(Work instruction) In the records below, find the line containing "Given: Click the pin header icon" and the line containing "Task: Click the Control Forecast legend label". Give again exactly those lines and every line between them, omitting the pictures.

(Data records)
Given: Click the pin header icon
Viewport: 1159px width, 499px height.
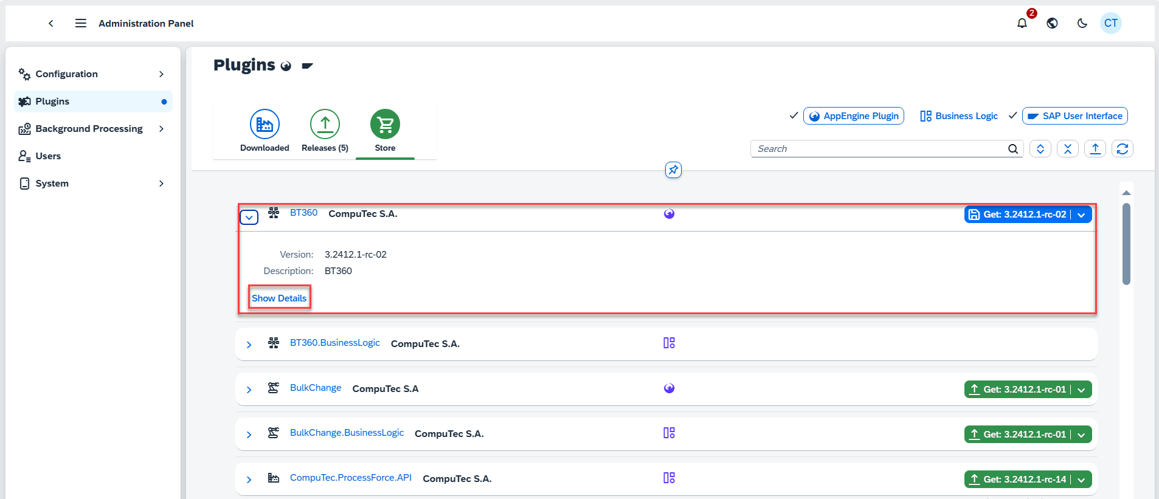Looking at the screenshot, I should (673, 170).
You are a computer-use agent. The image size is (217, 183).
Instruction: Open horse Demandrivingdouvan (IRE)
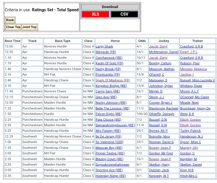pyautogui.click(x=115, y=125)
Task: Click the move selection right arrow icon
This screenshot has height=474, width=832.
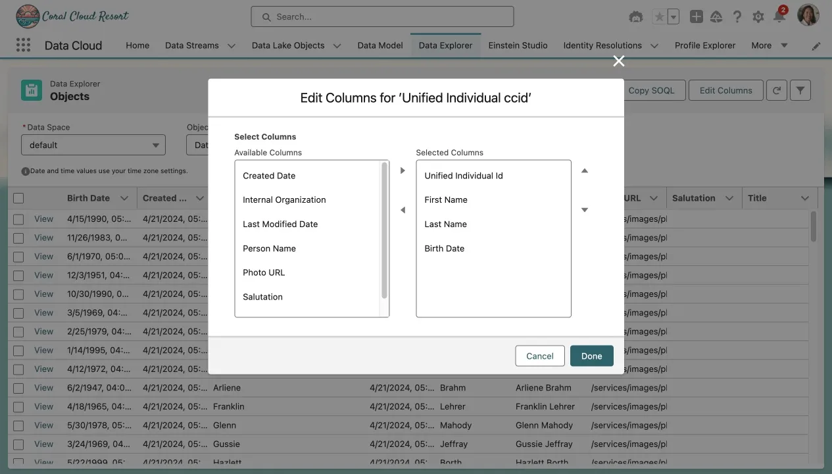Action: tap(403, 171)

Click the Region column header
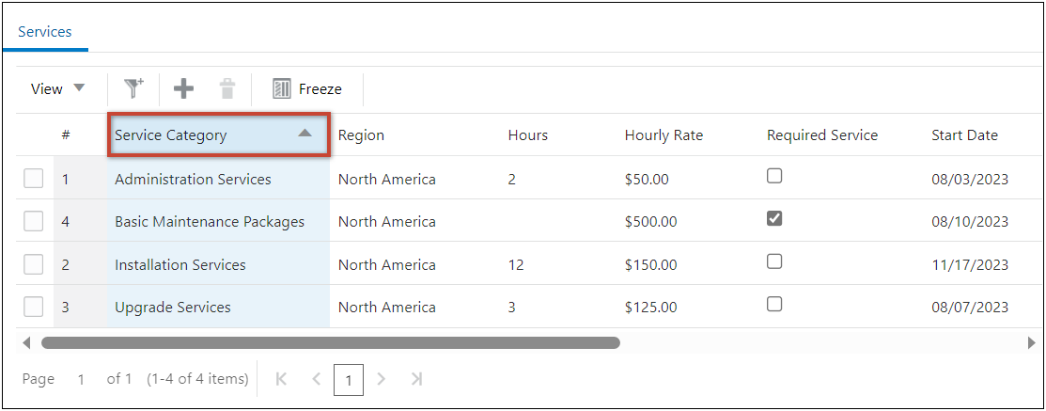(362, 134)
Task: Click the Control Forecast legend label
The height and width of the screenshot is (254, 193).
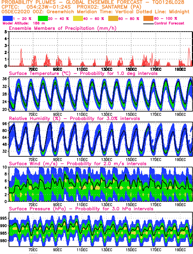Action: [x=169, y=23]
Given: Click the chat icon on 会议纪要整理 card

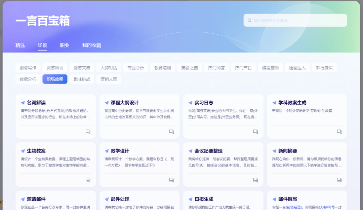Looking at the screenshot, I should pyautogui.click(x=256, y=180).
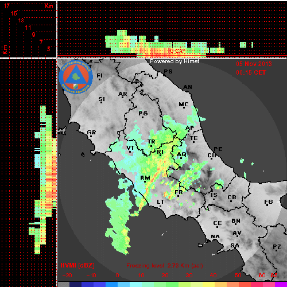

* * *

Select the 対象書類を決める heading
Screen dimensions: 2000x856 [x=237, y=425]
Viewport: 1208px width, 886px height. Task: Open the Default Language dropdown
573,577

(Response to this exercise)
Given: Click the pin header icon
Viewport: 1159px width, 499px height.
Looking at the screenshot, I should (673, 170).
You are a computer-use agent. The image size is (217, 183).
Instruction: Open horse Demandrivingdouvan (IRE)
pyautogui.click(x=115, y=125)
Task: Click the move selection right arrow icon
This screenshot has height=474, width=832.
Action: tap(403, 171)

Click the Region column header
(362, 134)
Task: Click the Control Forecast legend label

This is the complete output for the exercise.